I have (I think) managed to get the straight act down pat. Im not particularly groomed (basics covered but nothing too serious), I speak the straight patois pretty decent and I don't outwardly look very 'gay', so to speak. In addition I have very 'straight' interests mainly my fascination with all kinds of sport and my gizmo addiction and my sordid automobile fascination (torgue magazine is pretty sexy i tell you that). So I've got it covered. Seriously

So there's this guy at work, who I think is gay, who is laying on the straight schtick a littttlleee thick, if you get my meaning. The 'yo, bro' salutations. The constant arm around the shoulder when in close proximity. The gung-ho ness with the neanderthal straight speak when it comes to nubile females. It's all a little, how you say, MUCH.

This is of course in addition to the seeeriously bling Tiffany ring he is wearing, which was actually the first thing that kinda led my gaydar to go bonkers.
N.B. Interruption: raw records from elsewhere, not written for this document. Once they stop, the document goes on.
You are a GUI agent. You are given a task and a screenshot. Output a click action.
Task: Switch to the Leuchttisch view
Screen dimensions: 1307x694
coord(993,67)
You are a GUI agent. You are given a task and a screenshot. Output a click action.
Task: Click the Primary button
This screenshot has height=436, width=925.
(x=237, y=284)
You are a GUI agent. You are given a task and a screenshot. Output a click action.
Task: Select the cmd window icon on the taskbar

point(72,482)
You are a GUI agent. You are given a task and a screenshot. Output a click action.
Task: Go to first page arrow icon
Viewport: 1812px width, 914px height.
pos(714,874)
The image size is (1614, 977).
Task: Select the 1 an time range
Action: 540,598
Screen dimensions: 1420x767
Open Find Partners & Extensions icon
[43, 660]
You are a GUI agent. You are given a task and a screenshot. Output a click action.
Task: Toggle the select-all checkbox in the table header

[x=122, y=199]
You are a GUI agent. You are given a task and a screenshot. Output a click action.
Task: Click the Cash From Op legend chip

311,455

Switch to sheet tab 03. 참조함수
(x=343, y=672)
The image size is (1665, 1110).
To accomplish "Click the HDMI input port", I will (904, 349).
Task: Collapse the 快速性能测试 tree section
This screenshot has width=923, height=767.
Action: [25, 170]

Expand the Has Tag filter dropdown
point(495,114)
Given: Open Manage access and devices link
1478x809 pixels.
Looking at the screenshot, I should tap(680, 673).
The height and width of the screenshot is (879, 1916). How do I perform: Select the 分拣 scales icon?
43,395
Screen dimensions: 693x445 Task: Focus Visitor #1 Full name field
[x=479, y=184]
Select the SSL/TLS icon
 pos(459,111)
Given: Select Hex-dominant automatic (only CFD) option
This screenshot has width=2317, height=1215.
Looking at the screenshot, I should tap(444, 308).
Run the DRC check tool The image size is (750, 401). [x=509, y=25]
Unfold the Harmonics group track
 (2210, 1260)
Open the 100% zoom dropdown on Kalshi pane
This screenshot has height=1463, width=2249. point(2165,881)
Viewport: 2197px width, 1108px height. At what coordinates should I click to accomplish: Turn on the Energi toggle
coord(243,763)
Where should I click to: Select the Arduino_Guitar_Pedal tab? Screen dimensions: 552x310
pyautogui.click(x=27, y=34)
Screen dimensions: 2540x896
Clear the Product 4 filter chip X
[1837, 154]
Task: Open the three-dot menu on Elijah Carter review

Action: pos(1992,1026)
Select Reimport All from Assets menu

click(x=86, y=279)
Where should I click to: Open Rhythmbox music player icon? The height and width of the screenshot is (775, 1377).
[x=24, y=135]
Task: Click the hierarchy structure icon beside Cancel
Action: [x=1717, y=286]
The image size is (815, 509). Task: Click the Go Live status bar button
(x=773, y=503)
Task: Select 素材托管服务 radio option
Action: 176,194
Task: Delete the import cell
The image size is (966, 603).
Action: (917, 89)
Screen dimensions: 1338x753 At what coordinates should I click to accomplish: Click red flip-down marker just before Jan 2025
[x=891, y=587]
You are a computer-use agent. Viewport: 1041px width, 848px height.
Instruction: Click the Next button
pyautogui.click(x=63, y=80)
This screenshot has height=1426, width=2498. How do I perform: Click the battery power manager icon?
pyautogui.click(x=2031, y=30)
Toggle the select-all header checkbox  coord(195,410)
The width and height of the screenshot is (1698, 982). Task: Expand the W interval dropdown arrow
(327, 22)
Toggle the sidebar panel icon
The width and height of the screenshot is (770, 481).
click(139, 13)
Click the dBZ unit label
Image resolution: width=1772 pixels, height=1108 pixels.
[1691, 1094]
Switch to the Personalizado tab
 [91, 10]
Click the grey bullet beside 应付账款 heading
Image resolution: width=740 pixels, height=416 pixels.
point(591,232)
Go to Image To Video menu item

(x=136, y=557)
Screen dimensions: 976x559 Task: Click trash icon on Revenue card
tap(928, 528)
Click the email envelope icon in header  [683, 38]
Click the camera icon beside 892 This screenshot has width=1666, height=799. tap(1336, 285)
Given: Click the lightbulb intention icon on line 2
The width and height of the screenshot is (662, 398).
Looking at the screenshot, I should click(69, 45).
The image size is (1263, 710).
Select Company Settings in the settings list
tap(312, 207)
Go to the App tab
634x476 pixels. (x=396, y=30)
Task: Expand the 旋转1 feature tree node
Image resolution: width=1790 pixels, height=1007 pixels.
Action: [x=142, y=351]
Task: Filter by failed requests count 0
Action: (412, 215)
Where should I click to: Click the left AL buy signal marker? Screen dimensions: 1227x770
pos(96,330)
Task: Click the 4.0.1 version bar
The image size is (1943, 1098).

That and the incredibly tight tailored pants.But wait, that's pretty normal for all exec guys nowadays it seems (no, I'm not complaining).

I mean its like my very own gigantic pink elephant everytime he swans by with a much too enthusiastic 'yo!'. It's gotten so bad, I swear I almost replied "What's up with you gurrrlllllfriend!" in my best Rupaul impersonation the last time he 'yo-ed' me.